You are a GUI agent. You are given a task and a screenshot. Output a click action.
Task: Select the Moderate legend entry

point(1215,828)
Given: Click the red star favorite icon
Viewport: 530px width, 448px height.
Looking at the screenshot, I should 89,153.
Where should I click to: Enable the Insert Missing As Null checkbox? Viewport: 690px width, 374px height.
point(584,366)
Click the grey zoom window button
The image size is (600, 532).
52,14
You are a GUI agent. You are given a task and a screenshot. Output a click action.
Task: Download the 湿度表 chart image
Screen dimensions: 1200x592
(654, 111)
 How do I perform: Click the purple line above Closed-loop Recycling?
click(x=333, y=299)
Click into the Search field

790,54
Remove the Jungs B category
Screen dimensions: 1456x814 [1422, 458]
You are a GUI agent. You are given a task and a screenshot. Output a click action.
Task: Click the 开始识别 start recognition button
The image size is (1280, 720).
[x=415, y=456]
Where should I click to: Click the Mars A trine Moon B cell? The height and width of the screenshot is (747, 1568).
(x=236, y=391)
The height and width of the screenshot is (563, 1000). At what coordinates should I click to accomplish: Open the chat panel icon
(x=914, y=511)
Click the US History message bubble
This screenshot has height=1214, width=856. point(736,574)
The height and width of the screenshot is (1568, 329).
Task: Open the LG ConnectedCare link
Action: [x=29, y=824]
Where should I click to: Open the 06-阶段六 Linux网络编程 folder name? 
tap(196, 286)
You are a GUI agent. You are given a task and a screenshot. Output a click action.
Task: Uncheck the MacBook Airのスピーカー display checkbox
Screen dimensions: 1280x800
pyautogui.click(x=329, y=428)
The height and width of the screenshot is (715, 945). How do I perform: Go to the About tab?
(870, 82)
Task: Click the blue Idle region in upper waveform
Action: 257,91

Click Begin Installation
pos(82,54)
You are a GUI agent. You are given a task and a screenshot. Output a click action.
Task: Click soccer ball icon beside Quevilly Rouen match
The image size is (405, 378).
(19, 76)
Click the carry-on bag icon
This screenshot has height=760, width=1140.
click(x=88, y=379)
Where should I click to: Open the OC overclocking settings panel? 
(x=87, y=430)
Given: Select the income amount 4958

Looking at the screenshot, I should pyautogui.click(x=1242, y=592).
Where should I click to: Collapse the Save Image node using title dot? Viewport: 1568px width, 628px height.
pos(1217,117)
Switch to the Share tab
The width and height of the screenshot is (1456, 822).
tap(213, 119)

#####

* _EXERCISE OBJECTIVE_: Transcribe every line above, character for character.

* _TASK RESULT_:
You are a GUI agent. You are given a task and a screenshot. Output a click action.
Task: Select the Moderate legend entry

point(1215,828)
Given: Click the red star favorite icon
Viewport: 530px width, 448px height.
Looking at the screenshot, I should 89,153.
Where should I click to: Enable the Insert Missing As Null checkbox? Viewport: 690px width, 374px height.
point(584,366)
Click the grey zoom window button
The image size is (600, 532).
52,14
You are a GUI agent. You are given a task and a screenshot. Output a click action.
Task: Download the 湿度表 chart image
Screen dimensions: 1200x592
(654, 111)
 How do I perform: Click the purple line above Closed-loop Recycling?
click(x=333, y=299)
Click into the Search field

790,54
Remove the Jungs B category
Screen dimensions: 1456x814 [1422, 458]
You are a GUI agent. You are given a task and a screenshot. Output a click action.
Task: Click the 开始识别 start recognition button
The image size is (1280, 720).
[x=415, y=456]
Where should I click to: Click the Mars A trine Moon B cell? The height and width of the screenshot is (747, 1568).
(x=236, y=391)
The height and width of the screenshot is (563, 1000). At what coordinates should I click to accomplish: Open the chat panel icon
(x=914, y=511)
Click the US History message bubble
This screenshot has height=1214, width=856. point(736,574)
The height and width of the screenshot is (1568, 329).
Task: Open the LG ConnectedCare link
Action: [x=29, y=824]
Where should I click to: Open the 06-阶段六 Linux网络编程 folder name? 
tap(196, 286)
You are a GUI agent. You are given a task and a screenshot. Output a click action.
Task: Uncheck the MacBook Airのスピーカー display checkbox
Screen dimensions: 1280x800
pyautogui.click(x=329, y=428)
The height and width of the screenshot is (715, 945). How do I perform: Go to the About tab?
(870, 82)
Task: Click the blue Idle region in upper waveform
Action: 257,91

Click Begin Installation
pos(82,54)
You are a GUI agent. You are given a task and a screenshot. Output a click action.
Task: Click soccer ball icon beside Quevilly Rouen match
The image size is (405, 378).
(19, 76)
Click the carry-on bag icon
This screenshot has height=760, width=1140.
click(x=88, y=379)
Where should I click to: Open the OC overclocking settings panel? 
(x=87, y=430)
Given: Select the income amount 4958

Looking at the screenshot, I should pyautogui.click(x=1242, y=592).
Where should I click to: Collapse the Save Image node using title dot? Viewport: 1568px width, 628px height.
pos(1217,117)
Switch to the Share tab
The width and height of the screenshot is (1456, 822).
tap(213, 119)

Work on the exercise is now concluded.